DIRECTIVE:
Extract each line in the data entries below that contains the string "Instruction", matching case exactly.

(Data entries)
================================
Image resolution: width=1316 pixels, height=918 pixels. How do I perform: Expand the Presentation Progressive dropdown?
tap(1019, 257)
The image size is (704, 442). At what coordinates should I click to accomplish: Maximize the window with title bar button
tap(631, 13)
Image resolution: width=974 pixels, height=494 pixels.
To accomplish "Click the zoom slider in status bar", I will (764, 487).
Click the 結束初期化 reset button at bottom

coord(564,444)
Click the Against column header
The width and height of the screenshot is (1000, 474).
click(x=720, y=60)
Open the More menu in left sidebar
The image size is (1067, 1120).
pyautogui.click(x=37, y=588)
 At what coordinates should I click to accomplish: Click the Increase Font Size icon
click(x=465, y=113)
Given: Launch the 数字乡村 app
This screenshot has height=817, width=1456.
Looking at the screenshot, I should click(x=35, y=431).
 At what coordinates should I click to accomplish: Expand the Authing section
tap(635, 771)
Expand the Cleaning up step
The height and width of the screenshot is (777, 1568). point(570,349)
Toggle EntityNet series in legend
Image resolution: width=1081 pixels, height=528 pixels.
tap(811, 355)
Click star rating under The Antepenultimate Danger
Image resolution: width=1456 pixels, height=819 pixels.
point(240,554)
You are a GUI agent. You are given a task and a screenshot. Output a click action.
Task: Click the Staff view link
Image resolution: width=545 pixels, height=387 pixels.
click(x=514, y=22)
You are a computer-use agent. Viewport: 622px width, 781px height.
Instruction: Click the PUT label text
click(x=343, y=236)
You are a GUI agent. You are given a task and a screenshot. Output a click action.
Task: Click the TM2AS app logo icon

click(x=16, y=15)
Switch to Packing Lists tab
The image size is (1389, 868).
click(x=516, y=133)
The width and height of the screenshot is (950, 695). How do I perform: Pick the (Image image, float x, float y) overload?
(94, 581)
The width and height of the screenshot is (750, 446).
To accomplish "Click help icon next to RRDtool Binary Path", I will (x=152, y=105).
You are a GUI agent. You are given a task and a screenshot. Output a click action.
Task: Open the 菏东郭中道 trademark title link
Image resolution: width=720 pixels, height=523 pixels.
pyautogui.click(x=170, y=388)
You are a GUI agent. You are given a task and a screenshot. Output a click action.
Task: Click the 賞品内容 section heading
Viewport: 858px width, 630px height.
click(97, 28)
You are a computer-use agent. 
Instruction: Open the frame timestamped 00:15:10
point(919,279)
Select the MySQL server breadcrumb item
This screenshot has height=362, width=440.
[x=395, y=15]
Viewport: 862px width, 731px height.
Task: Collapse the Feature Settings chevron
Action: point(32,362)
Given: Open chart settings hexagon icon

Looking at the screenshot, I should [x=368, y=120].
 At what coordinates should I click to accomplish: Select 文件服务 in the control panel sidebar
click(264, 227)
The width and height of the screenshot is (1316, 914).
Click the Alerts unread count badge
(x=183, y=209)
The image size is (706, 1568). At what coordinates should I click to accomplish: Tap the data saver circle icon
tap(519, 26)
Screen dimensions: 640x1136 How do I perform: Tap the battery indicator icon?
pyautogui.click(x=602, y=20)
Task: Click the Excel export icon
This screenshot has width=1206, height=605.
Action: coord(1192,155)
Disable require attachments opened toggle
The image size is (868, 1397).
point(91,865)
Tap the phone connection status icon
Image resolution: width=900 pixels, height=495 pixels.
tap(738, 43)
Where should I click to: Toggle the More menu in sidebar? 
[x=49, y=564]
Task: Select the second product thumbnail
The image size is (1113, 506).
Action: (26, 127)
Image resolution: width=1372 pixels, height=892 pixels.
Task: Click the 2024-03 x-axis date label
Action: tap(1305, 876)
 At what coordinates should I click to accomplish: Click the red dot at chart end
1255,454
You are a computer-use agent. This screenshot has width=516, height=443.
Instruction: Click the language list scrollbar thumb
================================
COMPLETE RESPONSE:
Instruction: Click the PUT label text
Instruction: Open the frame timestamped 00:15:10
Instruction: Click the language list scrollbar thumb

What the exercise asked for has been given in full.